→ **TASK PROMPT**
The response must be the exact lines from the one that contains "Sitemap (30, 2552)" through the end of the material, with no pictures and no additional lines.

→ **RECORDS PROVIDED**
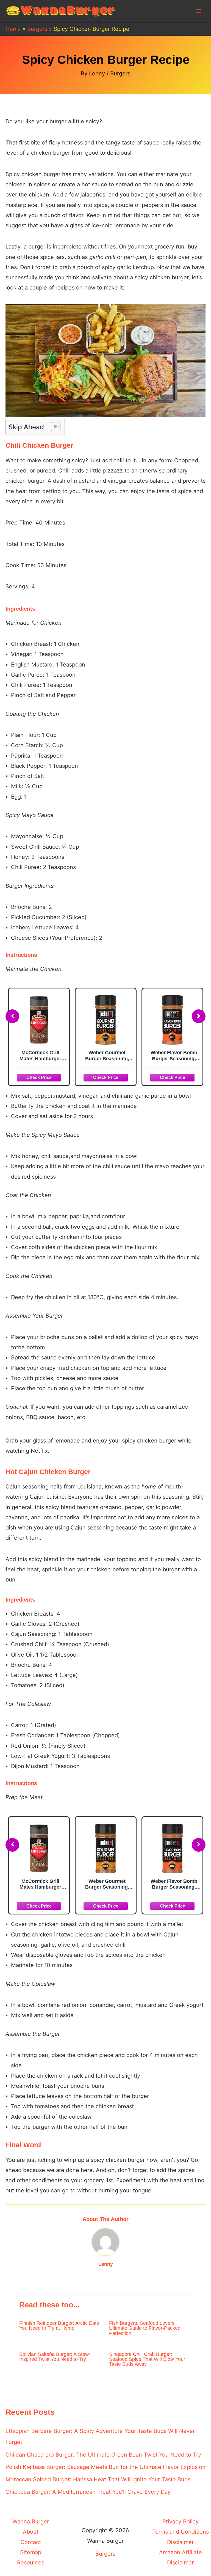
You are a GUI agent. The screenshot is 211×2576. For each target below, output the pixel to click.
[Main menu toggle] (199, 11)
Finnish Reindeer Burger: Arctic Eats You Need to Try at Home (59, 2325)
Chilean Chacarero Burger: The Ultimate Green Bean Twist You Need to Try (103, 2454)
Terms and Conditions (180, 2531)
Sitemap (30, 2552)
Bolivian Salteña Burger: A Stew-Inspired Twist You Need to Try (54, 2356)
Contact (30, 2542)
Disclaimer (180, 2542)
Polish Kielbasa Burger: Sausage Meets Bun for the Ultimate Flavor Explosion (105, 2467)
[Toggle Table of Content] (53, 426)
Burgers (120, 73)
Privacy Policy (180, 2521)
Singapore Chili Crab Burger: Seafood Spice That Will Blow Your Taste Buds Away (147, 2359)
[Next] (199, 1016)
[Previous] (12, 1016)
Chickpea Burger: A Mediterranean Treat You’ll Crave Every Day (88, 2491)
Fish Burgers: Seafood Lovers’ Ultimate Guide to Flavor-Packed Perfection (145, 2328)
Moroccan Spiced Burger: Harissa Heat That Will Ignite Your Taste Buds (97, 2479)
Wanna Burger (30, 2521)
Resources (30, 2562)
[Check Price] (42, 1077)
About (30, 2531)
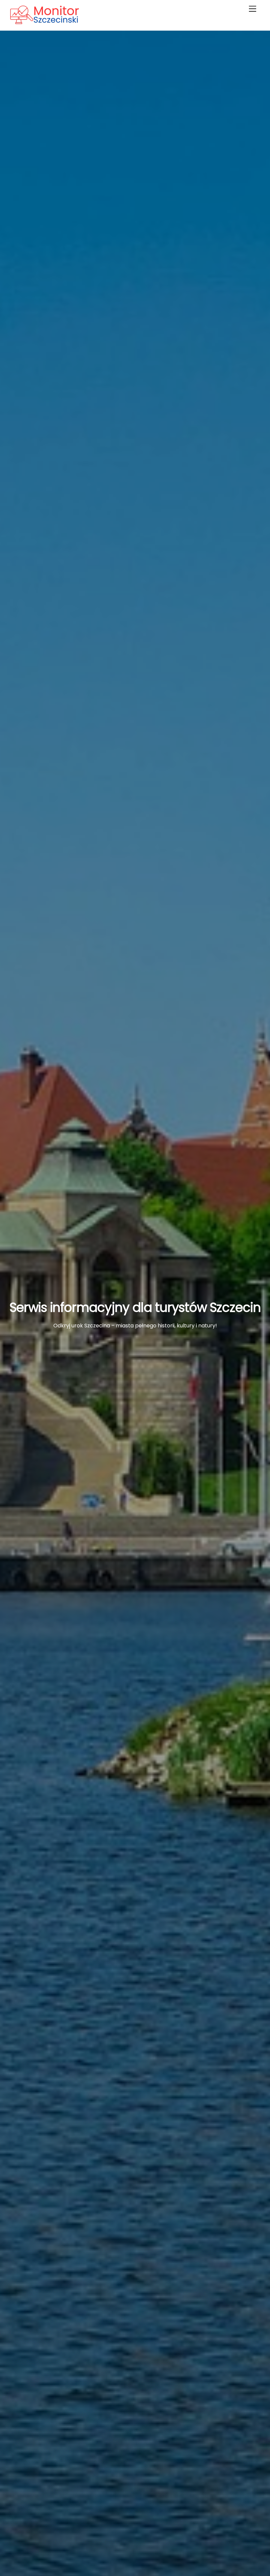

→ **ANSWER TO THE PROBLEM**
Sitemap (30, 2552)
Bolivian Salteña Burger: A Stew-Inspired Twist You Need to Try (54, 2356)
Contact (30, 2542)
Disclaimer (180, 2542)
Polish Kielbasa Burger: Sausage Meets Bun for the Ultimate Flavor Explosion (105, 2467)
[Toggle Table of Content] (53, 426)
Burgers (120, 73)
Privacy Policy (180, 2521)
Singapore Chili Crab Burger: Seafood Spice That Will Blow Your Taste Buds Away (147, 2359)
[Next] (199, 1016)
[Previous] (12, 1016)
Chickpea Burger: A Mediterranean Treat You’ll Crave Every Day (88, 2491)
Fish Burgers: Seafood Lovers’ Ultimate Guide to Flavor-Packed Perfection (145, 2328)
Moroccan Spiced Burger: Harissa Heat That Will Ignite Your Taste Buds (97, 2479)
Wanna Burger (30, 2521)
Resources (30, 2562)
[Check Price] (42, 1077)
About (30, 2531)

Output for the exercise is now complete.